Preoperatively they have you go on this diet that is designed to shrink your liver down to normal size, because if you’re fat your liver is most likely fat as well. They have to go up behind your liver to get to your stomach so they want it to be as unobtrusive as possible. This diet is no fun. It’s basically no sugar, no carbs, no fatty foods. It’s lean meat (chicken, fish, or turkey), it’s non-starchy vegetables (so no potatoes, peas, corn, etc). It’s gallons of soup and mountains of fresh vegetables, all you can eat, and sugar free jello and popsicles, all you could want, and two or three protein drinks per day. Low carb protein drinks. So not like hey make a milkshake and add protein! And no fruit. Oh man, fruit is my friend. I love fruit. But no. Not now.

At my BMI I’m supposed to do this diet for two weeks before the surgery, but we decided to go with about three weeks. You do tend to lose some weight on the diet and why not make sure the liver is really in great shape?
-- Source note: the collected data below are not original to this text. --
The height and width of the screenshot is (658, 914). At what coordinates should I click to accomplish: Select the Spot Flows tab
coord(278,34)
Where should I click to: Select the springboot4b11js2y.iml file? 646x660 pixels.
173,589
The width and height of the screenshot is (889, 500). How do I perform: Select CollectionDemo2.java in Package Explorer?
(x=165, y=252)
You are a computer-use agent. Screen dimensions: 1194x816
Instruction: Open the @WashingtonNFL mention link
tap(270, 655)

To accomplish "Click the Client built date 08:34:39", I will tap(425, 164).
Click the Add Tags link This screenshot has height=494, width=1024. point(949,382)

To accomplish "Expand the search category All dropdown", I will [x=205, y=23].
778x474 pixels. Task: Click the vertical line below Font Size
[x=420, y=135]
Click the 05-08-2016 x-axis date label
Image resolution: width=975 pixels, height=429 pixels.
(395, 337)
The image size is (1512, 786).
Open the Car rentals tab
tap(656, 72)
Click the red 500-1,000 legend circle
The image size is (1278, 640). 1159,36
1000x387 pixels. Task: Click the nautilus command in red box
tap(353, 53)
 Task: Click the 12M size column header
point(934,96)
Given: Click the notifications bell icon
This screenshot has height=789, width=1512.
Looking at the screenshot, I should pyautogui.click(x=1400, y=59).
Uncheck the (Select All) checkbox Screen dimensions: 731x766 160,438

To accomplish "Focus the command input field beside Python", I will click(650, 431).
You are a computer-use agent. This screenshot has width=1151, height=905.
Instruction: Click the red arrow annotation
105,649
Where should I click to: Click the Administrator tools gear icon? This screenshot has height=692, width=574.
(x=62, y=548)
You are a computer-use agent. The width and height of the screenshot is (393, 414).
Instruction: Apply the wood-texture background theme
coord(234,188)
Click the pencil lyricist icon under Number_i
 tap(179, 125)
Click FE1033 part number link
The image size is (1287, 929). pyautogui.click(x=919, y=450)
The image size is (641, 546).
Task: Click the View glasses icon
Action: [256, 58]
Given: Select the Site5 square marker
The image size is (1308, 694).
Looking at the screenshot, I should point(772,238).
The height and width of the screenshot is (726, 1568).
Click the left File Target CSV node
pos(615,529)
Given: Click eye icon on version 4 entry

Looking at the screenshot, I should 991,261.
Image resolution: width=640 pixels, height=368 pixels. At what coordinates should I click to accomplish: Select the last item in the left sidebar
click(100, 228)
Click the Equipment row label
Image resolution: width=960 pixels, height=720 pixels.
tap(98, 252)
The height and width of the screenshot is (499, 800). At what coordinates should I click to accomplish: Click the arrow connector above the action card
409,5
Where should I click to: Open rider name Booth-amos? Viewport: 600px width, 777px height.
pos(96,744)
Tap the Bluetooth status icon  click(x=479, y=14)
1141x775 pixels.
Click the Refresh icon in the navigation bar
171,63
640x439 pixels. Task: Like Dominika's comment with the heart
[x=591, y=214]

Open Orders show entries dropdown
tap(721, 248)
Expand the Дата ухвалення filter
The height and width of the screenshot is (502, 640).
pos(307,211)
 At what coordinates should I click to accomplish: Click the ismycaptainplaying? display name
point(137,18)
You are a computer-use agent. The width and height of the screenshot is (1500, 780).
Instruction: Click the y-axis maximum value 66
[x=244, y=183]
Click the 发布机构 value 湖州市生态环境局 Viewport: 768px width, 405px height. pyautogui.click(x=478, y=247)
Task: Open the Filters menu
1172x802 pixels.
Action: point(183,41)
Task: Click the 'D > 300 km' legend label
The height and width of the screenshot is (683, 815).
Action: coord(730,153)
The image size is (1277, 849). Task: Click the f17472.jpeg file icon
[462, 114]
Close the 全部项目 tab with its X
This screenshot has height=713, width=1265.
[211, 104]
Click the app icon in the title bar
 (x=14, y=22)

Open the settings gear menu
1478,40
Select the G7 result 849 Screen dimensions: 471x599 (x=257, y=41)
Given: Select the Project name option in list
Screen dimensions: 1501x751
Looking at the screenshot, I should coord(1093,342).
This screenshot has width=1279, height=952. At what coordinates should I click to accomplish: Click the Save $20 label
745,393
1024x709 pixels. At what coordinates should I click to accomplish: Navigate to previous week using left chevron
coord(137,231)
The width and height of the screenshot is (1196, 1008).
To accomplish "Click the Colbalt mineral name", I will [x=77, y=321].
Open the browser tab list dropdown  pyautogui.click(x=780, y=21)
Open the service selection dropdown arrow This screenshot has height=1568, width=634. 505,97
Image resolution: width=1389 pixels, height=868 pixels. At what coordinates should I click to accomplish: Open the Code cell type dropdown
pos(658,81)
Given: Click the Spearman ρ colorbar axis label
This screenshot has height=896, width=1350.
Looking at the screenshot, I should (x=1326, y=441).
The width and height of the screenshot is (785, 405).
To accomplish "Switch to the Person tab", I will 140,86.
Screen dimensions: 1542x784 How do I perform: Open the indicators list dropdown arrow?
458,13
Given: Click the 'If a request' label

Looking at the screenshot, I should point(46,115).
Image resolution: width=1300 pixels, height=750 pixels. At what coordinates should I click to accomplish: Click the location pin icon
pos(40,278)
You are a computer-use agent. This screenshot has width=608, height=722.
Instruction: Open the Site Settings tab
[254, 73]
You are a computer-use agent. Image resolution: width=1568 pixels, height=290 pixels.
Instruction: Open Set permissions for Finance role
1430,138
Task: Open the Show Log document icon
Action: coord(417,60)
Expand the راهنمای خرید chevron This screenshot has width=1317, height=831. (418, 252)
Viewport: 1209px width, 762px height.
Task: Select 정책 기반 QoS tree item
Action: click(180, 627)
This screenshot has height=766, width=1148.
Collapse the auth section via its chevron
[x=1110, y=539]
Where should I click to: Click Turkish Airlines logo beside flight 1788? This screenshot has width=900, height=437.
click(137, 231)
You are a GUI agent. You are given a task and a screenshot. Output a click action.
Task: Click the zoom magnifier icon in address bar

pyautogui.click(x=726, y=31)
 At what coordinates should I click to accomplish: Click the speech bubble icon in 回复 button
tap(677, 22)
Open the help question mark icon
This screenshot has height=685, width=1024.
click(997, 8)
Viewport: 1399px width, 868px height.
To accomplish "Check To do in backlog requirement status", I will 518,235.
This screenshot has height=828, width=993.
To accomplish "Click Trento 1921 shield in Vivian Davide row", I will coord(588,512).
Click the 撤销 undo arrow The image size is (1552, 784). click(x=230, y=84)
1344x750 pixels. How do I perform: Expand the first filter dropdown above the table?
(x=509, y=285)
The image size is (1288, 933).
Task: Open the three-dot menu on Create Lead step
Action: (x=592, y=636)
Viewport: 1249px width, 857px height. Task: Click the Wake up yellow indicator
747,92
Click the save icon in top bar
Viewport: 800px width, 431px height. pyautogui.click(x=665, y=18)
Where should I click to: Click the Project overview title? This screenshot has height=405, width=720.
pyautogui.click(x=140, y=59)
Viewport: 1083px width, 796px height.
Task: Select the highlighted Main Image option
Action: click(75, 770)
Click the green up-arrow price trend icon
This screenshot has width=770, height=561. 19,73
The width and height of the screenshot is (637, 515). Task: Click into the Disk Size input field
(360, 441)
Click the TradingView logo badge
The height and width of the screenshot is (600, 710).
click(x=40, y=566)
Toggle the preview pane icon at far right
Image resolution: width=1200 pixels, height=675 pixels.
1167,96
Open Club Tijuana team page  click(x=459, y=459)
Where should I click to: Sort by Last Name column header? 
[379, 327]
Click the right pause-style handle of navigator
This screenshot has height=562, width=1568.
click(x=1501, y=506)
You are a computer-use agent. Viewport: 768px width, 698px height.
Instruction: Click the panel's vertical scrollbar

It’s not an unreasonable diet in terms of nutrition, no worse than your basic keto although more restrictive (no fatty steaks or bacon etc).

But now I have regrets, do you hear me? REGRETS.

I went to the grocery store this morning to pick up some odds and ends — pro tip, you can use a vanilla protein drink in place of that delicious sugary vanilla creamer you usually use in your coffee and it will almost but not quite fail to suck — and literally every single aisle I went down, and all the end caps and seasonal displays, were loaded with sugar and carbs. LOADED. And I’m not saying I was unaware of this before, because this is not my first go-round with quitting sugar, but hey is it ever thrown into sharp relief just now. It’s that pre-Easter time where they have all these Easter themed candy items in the seasonal aisle, that you are totally buying for the kids’ Easter baskets weeks in advance because you’re just that well organized and definitely not to furtively eat in the car or your office, and I walked through that aisle like it I was a death row prisoner, taking that last walk through the general population on my way to the electric chair.

Okay, probably some of my detached-weirdness about it was probably due to the keto brain fog that happens when you quit sugar. My entire body is screaming for sugar in all forms, and carbs in any form, and this is making me irritable and foggy. And headachey.

Once we get through the pre-op, which comes to a delightful head of three days of clear liquids only (and a laxative!), we will have surgery and receive sleek new stomachs that hate us, so it’ll be more clear liquids, followed by tiny dabs of pureed foods, and endless oceans of protein shakes until eventually we eat more or less like a normal person, i.e. in modest amounts and of nutritious foods, until death which at this point feels like it can’t come soon enough.